BOISE, Idaho — The Boise City Council's meeting on Tuesday night was dominated by how the public and council want to fund public transportation as the bus system struggles to keep up with the city's growth. At the end of the public hearing, one thing was evident - people want a more reliable public transportation system.
The meeting also saw the City Council vote to approve the city's deal with the developers behind the proposed trucking terminal next to Blue Valley mobile home park in southeast Boise, their plans for the city to be powered by 100 percent clean energy by 2035, and hold a public hearing on a proposed ban on vaping in public spaces.
Public transportation funding testimony
The public hearing on the future of public transportation funding was the meeting's main focus after about a dozen people shared their thoughts on how to fund public transportation. They all had a clear message - find ways to improve public transportation.
The hearing started with a presentation by Valley Regional Transit and staff from the City of Boise on the current status of the bus system and how it compares to similarly sized cities.
Valley Regional Transit told the council how with more funding, it could enact their ValleyConnect 2.0 plan, which outlines what the service could become if it had the necessary funding.
Some of the improvements would include expanded routes and service times on the weekends, among other upgrades.

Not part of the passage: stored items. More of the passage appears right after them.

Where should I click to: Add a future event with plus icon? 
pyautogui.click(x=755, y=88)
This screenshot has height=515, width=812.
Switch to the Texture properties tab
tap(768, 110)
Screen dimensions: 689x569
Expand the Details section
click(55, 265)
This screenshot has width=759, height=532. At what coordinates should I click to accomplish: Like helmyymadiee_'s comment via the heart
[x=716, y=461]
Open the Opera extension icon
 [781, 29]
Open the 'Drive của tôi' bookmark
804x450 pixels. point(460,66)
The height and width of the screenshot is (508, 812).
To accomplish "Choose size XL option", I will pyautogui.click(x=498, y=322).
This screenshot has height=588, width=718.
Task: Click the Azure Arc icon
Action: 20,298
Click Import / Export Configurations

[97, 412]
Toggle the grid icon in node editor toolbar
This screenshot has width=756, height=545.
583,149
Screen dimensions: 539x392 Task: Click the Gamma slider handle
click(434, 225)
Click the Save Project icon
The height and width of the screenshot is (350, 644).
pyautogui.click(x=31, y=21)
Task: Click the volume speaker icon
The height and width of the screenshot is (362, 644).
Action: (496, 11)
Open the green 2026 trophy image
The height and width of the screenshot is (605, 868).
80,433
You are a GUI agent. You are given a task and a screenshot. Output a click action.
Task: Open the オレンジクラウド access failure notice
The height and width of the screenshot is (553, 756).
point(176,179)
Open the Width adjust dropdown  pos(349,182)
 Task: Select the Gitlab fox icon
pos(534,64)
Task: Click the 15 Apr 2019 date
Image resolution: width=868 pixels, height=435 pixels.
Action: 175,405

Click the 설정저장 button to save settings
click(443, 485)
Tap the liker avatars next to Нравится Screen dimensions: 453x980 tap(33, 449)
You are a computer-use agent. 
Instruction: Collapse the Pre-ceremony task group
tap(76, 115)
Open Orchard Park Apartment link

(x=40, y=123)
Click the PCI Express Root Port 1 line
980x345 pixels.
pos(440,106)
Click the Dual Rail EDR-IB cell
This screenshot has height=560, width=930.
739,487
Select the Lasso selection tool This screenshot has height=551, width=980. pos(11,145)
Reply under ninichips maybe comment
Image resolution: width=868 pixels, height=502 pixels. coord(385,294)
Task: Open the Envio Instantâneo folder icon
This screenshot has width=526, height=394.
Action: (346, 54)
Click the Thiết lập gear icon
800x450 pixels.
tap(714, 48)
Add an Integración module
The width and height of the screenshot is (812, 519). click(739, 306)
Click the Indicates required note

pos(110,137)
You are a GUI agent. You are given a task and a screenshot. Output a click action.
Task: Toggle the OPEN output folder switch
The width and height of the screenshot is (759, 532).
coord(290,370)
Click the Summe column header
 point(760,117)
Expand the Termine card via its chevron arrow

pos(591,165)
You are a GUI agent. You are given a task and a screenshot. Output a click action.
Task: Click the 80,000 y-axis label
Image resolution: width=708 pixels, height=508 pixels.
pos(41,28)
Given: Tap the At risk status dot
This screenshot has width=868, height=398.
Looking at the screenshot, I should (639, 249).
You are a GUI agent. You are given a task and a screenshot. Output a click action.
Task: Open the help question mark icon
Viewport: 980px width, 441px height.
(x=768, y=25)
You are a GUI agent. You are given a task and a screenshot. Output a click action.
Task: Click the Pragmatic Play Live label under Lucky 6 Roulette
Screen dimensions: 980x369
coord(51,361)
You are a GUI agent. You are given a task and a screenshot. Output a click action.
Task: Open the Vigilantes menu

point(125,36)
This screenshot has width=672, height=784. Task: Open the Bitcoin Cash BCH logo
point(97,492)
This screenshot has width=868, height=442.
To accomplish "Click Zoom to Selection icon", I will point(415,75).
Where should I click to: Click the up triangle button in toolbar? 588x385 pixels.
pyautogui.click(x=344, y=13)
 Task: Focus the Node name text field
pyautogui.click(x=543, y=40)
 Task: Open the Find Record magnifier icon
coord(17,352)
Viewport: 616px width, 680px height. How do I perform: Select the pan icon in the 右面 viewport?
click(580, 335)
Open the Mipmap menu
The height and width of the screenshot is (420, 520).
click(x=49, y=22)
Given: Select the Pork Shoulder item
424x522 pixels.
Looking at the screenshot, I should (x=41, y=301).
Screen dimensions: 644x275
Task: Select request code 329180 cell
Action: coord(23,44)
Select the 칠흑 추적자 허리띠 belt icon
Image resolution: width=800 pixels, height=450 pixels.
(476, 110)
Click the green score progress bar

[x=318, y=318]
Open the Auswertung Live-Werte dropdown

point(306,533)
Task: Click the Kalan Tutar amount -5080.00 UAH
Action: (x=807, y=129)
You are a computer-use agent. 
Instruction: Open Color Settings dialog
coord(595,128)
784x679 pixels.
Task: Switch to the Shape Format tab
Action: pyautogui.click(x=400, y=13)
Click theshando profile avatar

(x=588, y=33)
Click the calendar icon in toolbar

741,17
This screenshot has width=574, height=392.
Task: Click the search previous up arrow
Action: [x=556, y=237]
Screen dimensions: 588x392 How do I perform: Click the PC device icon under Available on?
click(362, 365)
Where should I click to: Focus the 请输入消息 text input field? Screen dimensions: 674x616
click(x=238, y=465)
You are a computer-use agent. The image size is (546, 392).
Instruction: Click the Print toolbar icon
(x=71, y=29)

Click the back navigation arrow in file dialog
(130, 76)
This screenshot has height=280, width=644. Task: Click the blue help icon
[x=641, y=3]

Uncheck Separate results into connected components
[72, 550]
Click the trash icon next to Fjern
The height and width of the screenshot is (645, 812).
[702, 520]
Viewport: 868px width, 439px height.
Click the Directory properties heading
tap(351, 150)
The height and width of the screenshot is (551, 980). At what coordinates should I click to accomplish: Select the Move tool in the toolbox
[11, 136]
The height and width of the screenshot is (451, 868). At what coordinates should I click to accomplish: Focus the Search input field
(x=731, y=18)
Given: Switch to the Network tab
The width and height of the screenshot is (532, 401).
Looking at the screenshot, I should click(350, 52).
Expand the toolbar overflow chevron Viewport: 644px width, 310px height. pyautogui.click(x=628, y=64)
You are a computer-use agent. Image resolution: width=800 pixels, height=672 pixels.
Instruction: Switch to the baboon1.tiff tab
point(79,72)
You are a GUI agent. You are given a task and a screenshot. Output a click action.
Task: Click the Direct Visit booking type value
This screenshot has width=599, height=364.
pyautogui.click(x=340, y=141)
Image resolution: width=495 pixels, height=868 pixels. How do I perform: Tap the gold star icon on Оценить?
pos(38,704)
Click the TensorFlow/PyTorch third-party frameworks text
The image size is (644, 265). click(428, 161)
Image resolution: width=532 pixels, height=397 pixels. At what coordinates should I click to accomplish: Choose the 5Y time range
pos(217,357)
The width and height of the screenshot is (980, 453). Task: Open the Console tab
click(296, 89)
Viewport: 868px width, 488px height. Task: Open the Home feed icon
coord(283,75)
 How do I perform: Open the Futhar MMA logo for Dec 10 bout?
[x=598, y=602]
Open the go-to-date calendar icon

However, Valley Ride would need millions of dollars in funding from the city for their service expansion and capital improvements on the roads across Boise that would help those services.
Following the presentation, Council Member Elaine Clegg spoke about how the city is not keeping up with the area's growth by only allocating less than five percent of the city's budget for public transportation. She added that there should be permanent funding sources for Valley Ride.
Mayor Dave Bieter and the City Council were in agreement that it would be extremely difficult for Valley Ride to achieve its ValleyConnect 2.0 plan with the city having just one funding option - through property taxes.
Bieter said a local tax could be a solution for the Treasure Valley's public transportation woes. The taxing option would allow residents to vote on a local sales tax that would be directed towards funding public transportation.
The issue is, under state law, only "resort towns" can utilize a local option tax, meaning Boise is not eligible.
The state also doesn't offer any funding for public transportation.
"There are two states in the country that don't have state funding for public transportation or a local option," Bieter said. "Idaho and Alabama are the only two."
All the city can do is funnel more of its general budget towards Valley Ride until the state legislature passes a bill that would allow it.
At the end of the hearing, Clegg requested a motion which sets a minimum of five percent of the city's general fund to go towards Valley Regional Transit this year and allocates $500,000 in funding for 2020 and 2021. The rest of the council were in support of the plan.
Council member Holli Woodings was in support of the motion, but also stated that Boise's neighboring cities would need to increase their own funding of VRT to help create a complete valley-wide bus system.
The motion was approved unanimously and will have a first hearing at a later meeting.
Bieter brought up how a light rail system could also help the city's public transportation options. He said he looked at how Salt Lake City and Denver built out their rail lines as successful examples of how to construct a public transportation system.
Land-swap deal and future energy plan approved
Before the public hearing on transportation, the council approved the land-swap deal between the city and the developers behind the proposed trucking terminal near Blue Valley mobile home park in southeast Boise.
The deal would have the city give RLR, the developers behind the proposed trucking terminal, a similarly sized parcel of land about 1.5 miles south of where they were originally planning to build it. The city would receive the current plot of land that the developers own next to Blue Valley.
Council members Woodings and Lisa Sanchez, both agreed that it was great to see the Blue Valley residents were able to work together to advocate for themselves.
In the sweeping vote to open the meeting, the City Council also approved the city's plan to be powered by 100 percent renewable energy by 2035.
The plan would make Boise the state's first city to transition away from using fossil fuels.
The plan was approved just under two weeks ago and Tuesday's vote was more of formality of the resolution's adoption.
Proposed ban on vaping in public spaces
Those who spoke at the public hearing on the city's plan to change its ordinances on vaping in public spaces were overwhelmingly in support of the changes.
The changes would update the city code's definition of smoke-free areas and public parks to include a ban on using e-cigarettes in those areas.
Several people who work in the healthcare field came forward to speak out in support of the ban. One mother was also in support of the updated ban but asked the council how it plans on enforcing it.
The Council voted to put the changes on the calendar for a later date and will likely be passed in the coming weeks.